Gli diedi ancora un cazzotto.
Non perché fosse fuori controllo.
Solo per l’abietta menzogna che mi aveva appena raccontato.
Quindi, mentre miei occhi guardavano nel vuoto
oltre la forma immobile di Chuck Whitney sul tappeto,
qualcosa, un pacato senso della ragione forse,
gridò dentro di me che era tutto vero.
Tutto era esattamente come Ashton lo aveva rappresentato.
Io, tutto quello che mi riguardava,
ogni respiro d’aria,
ogni molecola nel mio universo:
nient’altro che realtà fittizia.
Un ambiente simulato disegnato
in un qualche mondo più vasto
dove esistere era un fatto assoluto.
Quell’idea orribile mi scosse in profondità, minando la mia ragione dalle fondamenta.
Ogni persona e oggetto,
le mura attorno a me,
il pavimento sotto ai miei piedi,
ogni stella fino al più remoto angolo di infinito:
nient’altro che ingegnose costruzioni.
Un ambiente analogo.
Una creazione simulatronica.
Un mondo di intangibile illusione.
Un’interazione bilanciata di cariche elettroniche
che percorrevano nastri e cilindri,
saltando da catodi ad anodi,
raccogliendo stimoli da griglie selezionatrici.

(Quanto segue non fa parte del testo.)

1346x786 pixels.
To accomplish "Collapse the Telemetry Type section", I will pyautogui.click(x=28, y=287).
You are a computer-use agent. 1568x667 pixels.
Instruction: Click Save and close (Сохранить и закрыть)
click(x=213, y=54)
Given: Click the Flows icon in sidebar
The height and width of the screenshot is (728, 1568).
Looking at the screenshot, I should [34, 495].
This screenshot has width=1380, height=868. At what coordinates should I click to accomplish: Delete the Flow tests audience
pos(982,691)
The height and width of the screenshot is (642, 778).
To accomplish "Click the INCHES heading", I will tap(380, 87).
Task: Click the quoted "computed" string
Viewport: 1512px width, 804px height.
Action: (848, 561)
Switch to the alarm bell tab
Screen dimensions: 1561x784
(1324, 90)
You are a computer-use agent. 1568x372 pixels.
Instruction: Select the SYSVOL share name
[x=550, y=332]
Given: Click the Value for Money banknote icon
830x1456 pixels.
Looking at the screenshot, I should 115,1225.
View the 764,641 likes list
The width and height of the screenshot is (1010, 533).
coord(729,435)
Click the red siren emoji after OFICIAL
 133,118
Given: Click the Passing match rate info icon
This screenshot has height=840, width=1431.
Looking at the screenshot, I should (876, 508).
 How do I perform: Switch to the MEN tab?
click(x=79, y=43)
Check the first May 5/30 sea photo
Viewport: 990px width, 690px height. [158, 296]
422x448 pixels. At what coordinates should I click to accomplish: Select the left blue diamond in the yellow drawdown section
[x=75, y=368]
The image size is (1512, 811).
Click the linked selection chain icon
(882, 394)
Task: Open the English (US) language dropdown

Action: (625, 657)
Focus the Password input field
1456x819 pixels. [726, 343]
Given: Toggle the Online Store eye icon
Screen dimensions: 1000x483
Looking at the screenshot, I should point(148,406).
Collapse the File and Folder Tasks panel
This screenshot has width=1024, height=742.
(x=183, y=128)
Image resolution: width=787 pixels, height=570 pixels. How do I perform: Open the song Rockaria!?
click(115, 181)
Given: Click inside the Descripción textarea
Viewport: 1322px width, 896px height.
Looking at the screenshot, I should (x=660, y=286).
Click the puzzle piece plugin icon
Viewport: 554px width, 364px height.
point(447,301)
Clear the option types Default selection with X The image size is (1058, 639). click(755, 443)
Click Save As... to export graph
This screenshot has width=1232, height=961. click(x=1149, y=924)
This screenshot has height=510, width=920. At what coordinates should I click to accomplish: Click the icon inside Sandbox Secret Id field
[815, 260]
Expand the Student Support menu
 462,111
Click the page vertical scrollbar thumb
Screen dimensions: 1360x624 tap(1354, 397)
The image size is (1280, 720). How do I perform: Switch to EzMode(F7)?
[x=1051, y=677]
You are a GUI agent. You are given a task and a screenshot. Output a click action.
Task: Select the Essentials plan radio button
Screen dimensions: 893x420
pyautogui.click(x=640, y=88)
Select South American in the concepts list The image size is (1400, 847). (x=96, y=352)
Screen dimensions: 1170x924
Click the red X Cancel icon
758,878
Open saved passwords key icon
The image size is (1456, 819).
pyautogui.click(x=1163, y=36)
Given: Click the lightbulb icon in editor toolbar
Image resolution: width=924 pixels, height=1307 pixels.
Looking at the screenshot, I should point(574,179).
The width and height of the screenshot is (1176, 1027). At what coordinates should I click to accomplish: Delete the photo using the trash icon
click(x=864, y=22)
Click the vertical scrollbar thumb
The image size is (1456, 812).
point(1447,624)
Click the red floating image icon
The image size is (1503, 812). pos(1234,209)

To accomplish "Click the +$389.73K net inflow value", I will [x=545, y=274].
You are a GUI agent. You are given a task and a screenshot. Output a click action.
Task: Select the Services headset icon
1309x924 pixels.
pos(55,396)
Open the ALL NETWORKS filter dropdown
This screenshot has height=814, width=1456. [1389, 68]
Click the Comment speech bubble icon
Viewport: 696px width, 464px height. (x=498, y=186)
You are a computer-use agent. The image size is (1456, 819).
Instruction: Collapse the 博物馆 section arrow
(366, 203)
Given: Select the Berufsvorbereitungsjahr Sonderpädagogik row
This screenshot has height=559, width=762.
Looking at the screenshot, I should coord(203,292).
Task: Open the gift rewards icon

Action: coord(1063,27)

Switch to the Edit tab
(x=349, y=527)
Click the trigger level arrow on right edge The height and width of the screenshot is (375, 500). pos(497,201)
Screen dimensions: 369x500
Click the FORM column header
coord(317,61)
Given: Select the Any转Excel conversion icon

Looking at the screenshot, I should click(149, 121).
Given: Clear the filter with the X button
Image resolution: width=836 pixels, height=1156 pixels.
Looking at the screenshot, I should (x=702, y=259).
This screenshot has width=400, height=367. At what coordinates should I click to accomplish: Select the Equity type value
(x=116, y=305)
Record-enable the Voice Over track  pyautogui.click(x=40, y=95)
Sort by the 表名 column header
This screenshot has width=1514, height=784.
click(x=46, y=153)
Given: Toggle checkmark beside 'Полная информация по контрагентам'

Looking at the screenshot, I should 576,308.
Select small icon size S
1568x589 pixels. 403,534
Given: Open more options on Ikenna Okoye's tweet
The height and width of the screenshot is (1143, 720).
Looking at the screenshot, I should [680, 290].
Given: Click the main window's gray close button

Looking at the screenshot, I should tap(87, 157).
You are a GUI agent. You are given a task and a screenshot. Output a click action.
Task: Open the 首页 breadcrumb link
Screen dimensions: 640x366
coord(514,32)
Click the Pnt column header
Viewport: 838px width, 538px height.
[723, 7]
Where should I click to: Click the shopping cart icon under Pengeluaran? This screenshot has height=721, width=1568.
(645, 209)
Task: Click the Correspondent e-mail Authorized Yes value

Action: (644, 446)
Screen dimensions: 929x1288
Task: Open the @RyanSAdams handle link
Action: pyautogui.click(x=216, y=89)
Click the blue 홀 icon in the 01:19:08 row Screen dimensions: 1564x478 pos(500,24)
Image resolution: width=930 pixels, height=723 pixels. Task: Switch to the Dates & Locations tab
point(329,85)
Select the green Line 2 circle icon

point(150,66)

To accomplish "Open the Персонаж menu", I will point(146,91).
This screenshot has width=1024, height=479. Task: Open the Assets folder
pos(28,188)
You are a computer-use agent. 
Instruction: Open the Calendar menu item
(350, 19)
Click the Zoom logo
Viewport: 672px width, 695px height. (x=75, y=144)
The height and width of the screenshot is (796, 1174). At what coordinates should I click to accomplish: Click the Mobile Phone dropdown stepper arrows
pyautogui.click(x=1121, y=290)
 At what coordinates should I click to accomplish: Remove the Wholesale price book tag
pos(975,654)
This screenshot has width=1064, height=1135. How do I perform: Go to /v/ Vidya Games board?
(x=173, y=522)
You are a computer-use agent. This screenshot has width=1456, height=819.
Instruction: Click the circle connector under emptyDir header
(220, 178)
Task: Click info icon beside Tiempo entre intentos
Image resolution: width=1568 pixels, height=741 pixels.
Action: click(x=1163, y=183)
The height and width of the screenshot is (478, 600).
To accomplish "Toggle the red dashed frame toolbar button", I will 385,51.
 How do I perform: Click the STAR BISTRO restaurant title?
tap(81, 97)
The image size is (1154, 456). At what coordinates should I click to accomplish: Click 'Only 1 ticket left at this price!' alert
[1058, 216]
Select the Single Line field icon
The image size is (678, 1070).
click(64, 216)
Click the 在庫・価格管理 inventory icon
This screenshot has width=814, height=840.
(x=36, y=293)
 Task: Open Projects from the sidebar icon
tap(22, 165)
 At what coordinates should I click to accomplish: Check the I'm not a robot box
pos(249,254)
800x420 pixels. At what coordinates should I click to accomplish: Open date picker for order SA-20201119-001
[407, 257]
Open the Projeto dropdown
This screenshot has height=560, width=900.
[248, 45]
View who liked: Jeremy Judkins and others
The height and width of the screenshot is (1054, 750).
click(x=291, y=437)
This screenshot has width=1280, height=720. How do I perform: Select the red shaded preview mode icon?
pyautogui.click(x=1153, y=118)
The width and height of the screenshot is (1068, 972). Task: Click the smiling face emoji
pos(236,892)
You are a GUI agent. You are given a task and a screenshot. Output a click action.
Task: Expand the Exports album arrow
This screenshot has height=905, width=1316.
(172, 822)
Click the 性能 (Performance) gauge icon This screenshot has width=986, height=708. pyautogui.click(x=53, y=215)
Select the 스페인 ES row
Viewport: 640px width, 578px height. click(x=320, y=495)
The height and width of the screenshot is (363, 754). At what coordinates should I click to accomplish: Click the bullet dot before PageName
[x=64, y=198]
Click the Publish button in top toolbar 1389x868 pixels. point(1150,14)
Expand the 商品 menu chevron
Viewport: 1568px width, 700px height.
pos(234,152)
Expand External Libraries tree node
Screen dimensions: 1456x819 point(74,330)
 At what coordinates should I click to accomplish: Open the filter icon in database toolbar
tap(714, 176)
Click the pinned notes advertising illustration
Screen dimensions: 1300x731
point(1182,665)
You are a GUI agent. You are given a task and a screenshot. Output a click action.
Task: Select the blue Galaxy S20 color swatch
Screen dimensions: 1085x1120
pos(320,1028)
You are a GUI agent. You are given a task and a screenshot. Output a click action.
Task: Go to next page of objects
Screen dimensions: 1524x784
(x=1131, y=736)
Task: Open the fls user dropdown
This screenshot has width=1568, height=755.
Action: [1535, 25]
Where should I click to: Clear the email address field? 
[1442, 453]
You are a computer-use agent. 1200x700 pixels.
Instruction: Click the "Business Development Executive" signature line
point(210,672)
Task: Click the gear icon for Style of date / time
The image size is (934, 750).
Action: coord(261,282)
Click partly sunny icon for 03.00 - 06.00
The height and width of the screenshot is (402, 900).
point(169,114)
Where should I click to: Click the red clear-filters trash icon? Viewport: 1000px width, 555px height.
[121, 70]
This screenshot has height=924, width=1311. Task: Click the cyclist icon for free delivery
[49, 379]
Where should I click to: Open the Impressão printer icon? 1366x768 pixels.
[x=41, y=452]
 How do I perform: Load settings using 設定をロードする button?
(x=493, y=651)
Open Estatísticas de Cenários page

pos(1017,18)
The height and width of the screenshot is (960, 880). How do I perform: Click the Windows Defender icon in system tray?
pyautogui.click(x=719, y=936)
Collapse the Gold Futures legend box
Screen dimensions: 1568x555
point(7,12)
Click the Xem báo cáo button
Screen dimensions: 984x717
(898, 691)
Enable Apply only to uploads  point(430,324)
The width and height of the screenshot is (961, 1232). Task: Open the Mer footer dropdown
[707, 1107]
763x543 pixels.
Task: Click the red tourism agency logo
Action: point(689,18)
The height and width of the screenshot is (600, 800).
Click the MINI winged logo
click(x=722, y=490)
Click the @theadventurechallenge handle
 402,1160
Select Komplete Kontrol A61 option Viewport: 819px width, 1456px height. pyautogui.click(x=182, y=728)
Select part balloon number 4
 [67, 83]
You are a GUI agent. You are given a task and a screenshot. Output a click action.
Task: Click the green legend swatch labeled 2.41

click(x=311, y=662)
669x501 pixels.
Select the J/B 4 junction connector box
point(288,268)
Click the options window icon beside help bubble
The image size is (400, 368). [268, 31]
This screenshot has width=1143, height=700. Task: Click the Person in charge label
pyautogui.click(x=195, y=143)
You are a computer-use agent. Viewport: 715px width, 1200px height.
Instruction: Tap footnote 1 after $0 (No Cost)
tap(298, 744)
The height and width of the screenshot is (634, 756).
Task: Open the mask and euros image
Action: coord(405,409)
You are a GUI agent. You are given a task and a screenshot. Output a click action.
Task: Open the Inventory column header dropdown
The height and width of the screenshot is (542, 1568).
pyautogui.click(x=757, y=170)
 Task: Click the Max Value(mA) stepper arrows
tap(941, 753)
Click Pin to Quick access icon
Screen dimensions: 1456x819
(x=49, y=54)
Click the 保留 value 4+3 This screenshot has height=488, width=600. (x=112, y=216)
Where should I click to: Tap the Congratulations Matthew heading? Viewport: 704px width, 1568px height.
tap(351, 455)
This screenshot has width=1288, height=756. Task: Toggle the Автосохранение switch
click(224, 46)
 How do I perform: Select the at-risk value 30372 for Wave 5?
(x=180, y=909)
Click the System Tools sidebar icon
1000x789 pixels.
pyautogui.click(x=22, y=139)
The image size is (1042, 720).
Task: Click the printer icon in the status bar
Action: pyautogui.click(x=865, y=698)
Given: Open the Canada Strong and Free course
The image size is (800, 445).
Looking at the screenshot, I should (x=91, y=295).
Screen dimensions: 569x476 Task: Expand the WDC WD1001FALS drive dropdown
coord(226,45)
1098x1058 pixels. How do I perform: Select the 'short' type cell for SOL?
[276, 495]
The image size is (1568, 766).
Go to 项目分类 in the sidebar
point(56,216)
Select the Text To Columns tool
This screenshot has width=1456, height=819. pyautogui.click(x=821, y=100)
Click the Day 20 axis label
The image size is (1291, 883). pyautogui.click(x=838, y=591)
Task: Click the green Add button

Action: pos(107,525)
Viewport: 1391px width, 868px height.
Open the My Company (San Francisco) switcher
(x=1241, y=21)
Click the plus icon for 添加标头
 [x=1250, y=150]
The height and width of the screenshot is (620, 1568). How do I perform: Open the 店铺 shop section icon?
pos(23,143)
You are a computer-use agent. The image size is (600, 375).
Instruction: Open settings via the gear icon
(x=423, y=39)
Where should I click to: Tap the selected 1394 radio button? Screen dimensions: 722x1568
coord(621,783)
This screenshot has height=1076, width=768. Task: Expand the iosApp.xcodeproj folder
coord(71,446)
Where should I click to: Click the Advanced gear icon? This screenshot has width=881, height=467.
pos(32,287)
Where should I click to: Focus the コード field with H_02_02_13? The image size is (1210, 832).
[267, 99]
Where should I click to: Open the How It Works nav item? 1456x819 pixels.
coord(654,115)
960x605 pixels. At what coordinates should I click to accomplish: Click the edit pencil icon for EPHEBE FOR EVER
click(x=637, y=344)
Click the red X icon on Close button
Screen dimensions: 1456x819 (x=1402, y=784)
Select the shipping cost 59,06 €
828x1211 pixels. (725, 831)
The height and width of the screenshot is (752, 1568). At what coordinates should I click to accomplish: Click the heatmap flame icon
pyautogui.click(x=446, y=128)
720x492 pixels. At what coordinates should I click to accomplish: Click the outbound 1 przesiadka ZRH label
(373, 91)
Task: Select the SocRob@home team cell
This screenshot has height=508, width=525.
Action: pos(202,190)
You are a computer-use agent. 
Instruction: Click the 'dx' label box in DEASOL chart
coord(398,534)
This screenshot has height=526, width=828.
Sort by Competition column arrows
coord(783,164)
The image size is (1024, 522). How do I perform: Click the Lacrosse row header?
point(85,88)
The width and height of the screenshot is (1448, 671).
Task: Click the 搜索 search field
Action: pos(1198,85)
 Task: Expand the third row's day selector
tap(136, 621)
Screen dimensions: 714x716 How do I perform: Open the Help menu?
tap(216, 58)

Impotente davanti a un universo improvvisamente orribile e ostile,
osservavo senza sentimento gli assistenti di Whitney
che trascinavano via il suo corpo privo di conoscenza,
posseduto da Ashton.
[ La poesia qui proposta è un libero adattamento in versi della scrittura in prosa tratta da Il mondo sul filo, Daniel F. Galouye, Atlantide (pagine 126-127), traduione di Federico Lai ]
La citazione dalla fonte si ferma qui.